Por tanto, las más de 350 razas actuales de caballos domésticos deben proceder de alguna de estas dos poblaciones salvajes primitivas, aunque determinar cómo y cuándo surgieron es prácticamente imposible. Quizás la domesticación se hizo simultáneamente en varios lugares. Sólo se puede decir que hace alrededor de 5500 años ya se criaban caballos en Kazajistán, país de Asia Central, y se usaban para montar, se consumía su carne así como su leche (2). También en Armenia e Irán se domesticaron los caballos hacia el tercer milenio a. C. La arqueología ha revelado la existencia de un manual de cría caballar en escritura cuneiforme redactado por el hurrita Kikkuli en el siglo XIV a. C. y traducido al hitita y al acadio. Probablemente estos animales fueron introducidos posteriormente en el Antiguo Egipto por los hicsos ya que no suelen aparecen representados en sus monumentos funerarios antes de la XVIII Dinastía (1550 a 1295 a. C.).
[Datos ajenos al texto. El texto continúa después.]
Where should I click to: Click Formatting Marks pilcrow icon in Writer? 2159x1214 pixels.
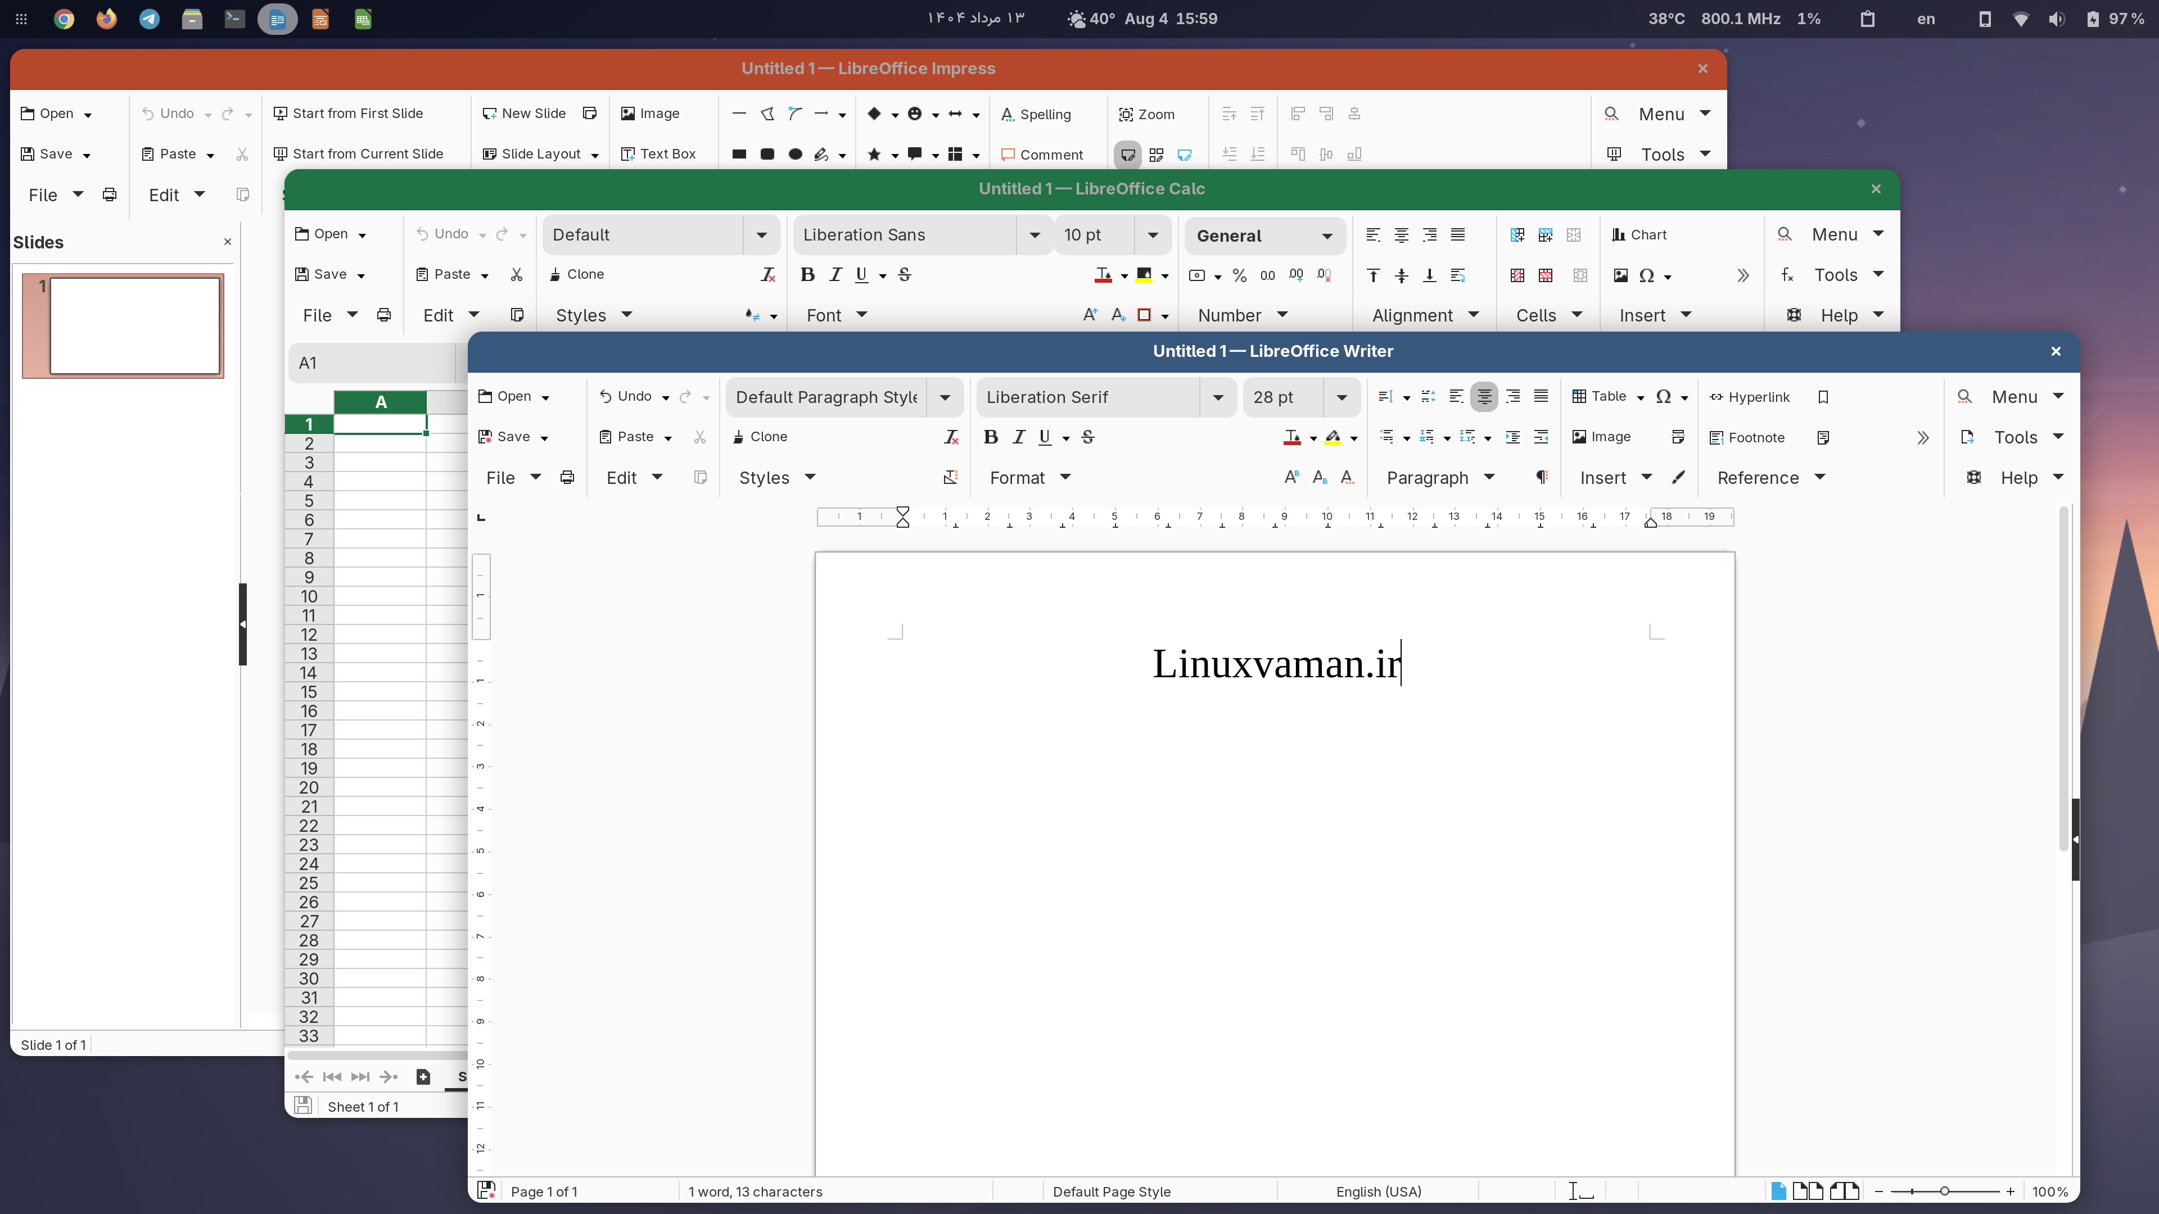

La domesticación del caballo produjo un tremendo impacto en la historia de la humanidad ya que pronto se empleó para tirar de los carros de guerra, más que para la monta doméstica individual. Las conquistas realizadas por Gengis Khan y por los pueblos mahometanos habrían sido del todo imposibles sin los caballos. Los árabes se extendieron por todo el norte de África y España a lomos de estos animales. Sólo pudieron ser detenidos en Poitiers (Francia), en el año 732, debido a que los caballos que montaban los soldados francos eran más grandes y poderosos. También las monturas de los conquistadores españoles fueron determinantes en la conquista de América del Sur. En Norteamérica, los pueblos aborígenes aprendieron pronto el uso de los caballos y también los colonos procedentes de Europa conquistaron el Oeste gracias a los equinos, de los que dependían para el transporte y para la lucha contra los indios. De la misma manera, los rebaños de ganado vacuno pudieron ser controlados gracias a los caballos. Los que escaparon a las montañas dieron lugar a los caballos cimarrones, animales que vivían en estado salvaje pero que no eran animales salvajes ya que descendían de ancestros domesticados.



En la Biblia los caballos son muy conocidos ya que se citan en unas 175 ocasiones. El término hebreo empleado es sus, mientras que el griego es hippos y el latín equus. Todos se refieren al caballo domesticado procedente del oriente del mar Caspio. En el Antiguo Testamento son mencionados por primera vez como moneda de cambio en tiempos de José (Gn. 47:17), pero no figuran entre los presentes ofrecidos por el faraón a Abram (Gn. 12:16). Sin embargo, Ramsés II en el año 1300 a. C. fomentó la cría de estos animales y en tiempos de Ramsés III las caravanas egipcias llevaban caballos y comerciaban con ellos. Los hebreos fueron perseguidos durante el éxodo por “toda la caballería de Faraón, sus carros y su gente de a caballo” (Ex. 14:9, 23; Dt. 17:17), muy probablemente durante el reinado de Ramsés II.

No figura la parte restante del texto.